According to a TD Cowen report, cited by the IT-focused magazine CIO, Oracle is weighing a potential sale of Cerner, the healthcare software unit it acquired for $28.3 billion in 2022. Selling Cerner would mark a major shift in the tech giant’s operations.

“These steps come as multiple US banks have pulled back from Oracle-linked data-centre project lending,” TD Cowen said in a research report. The bank added that “both equity and debt investors have raised questions regarding Oracle’s ability to finance this buildout.”

Why is Oracle planning to cut jobs?

According to CIO, citing TD Cowen’s estimates, Oracle’s infrastructure commitments now require around $156 billion in capital spending. That number alone has made lenders nervous. US banks, once willing partners, are stepping away, and the impact is already visible.

As banks retreat, borrowing costs for Oracle have jumped.  TD Cowen said lenders have roughly doubled the interest rate premiums they charge Oracle for financing data-centre projects since September.

Those higher costs have stalled deals. TD Cowen explained that “multiple Oracle data-centre leases that were under negotiation with private operators struggled to secure financing, in turn preventing Oracle from securing the data-centre capacity via a lease.” Without funding, private operators cannot build the facilities Oracle needs. And without those facilities, Oracle cannot deliver the computing power its customers are expecting.

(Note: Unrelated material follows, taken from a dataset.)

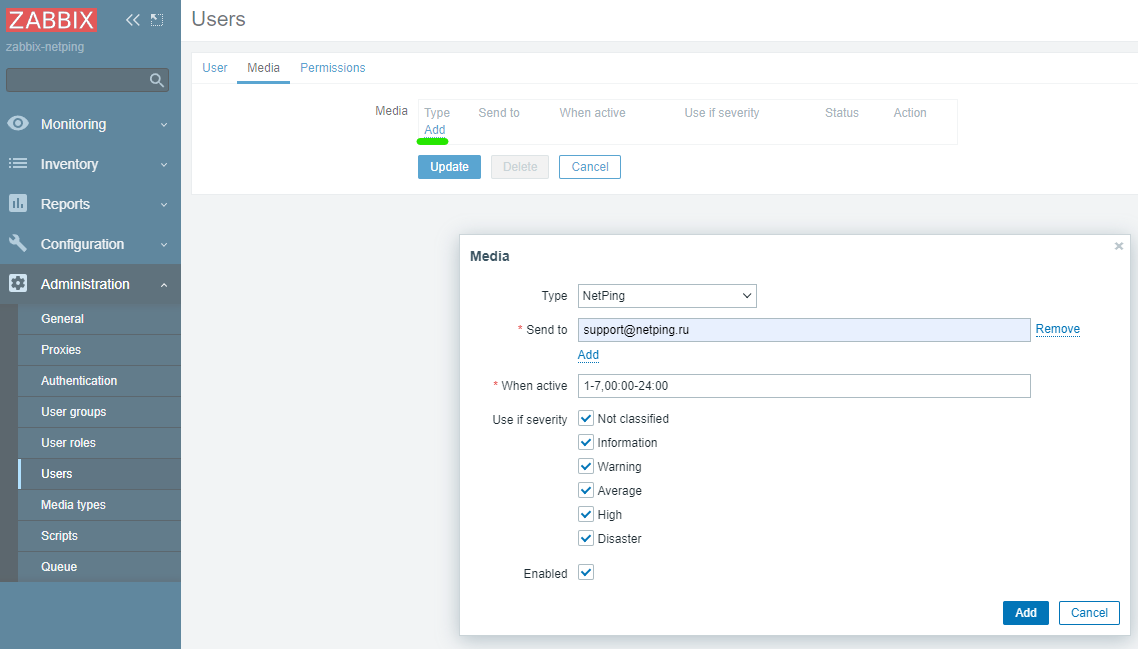Click Remove link next to Send to

click(x=1057, y=329)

In just two months, the company raised around $58 billion, $38 billion for facilities in Texas and Wisconsin, and another $20 billion for New Mexico. But that amount covers only a small part of what Oracle still needs. US banks are unwilling to lend more. Some Asian banks have stepped in, offering loans at premium rates as they look to gain exposure to AI infrastructure growth.

Biggest layoffs in years

If the job cuts happen, they would be Oracle’s largest in recent years. The company cut an estimated 10,000 jobs in late 2025 as part of a $1.6 billion restructuring plan. Cerner has also seen repeated layoffs since Oracle bought it, including cuts in 2023 after problems tied to a US Veterans Affairs contract.

The financial strain is already changing Oracle’s customer relationships. TD Cowen said OpenAI has shifted its near-term capacity needs to Microsoft and Amazon, a major change from just months ago. So far, Oracle has not commented publicly on the reported layoffs or the growing financing challenges.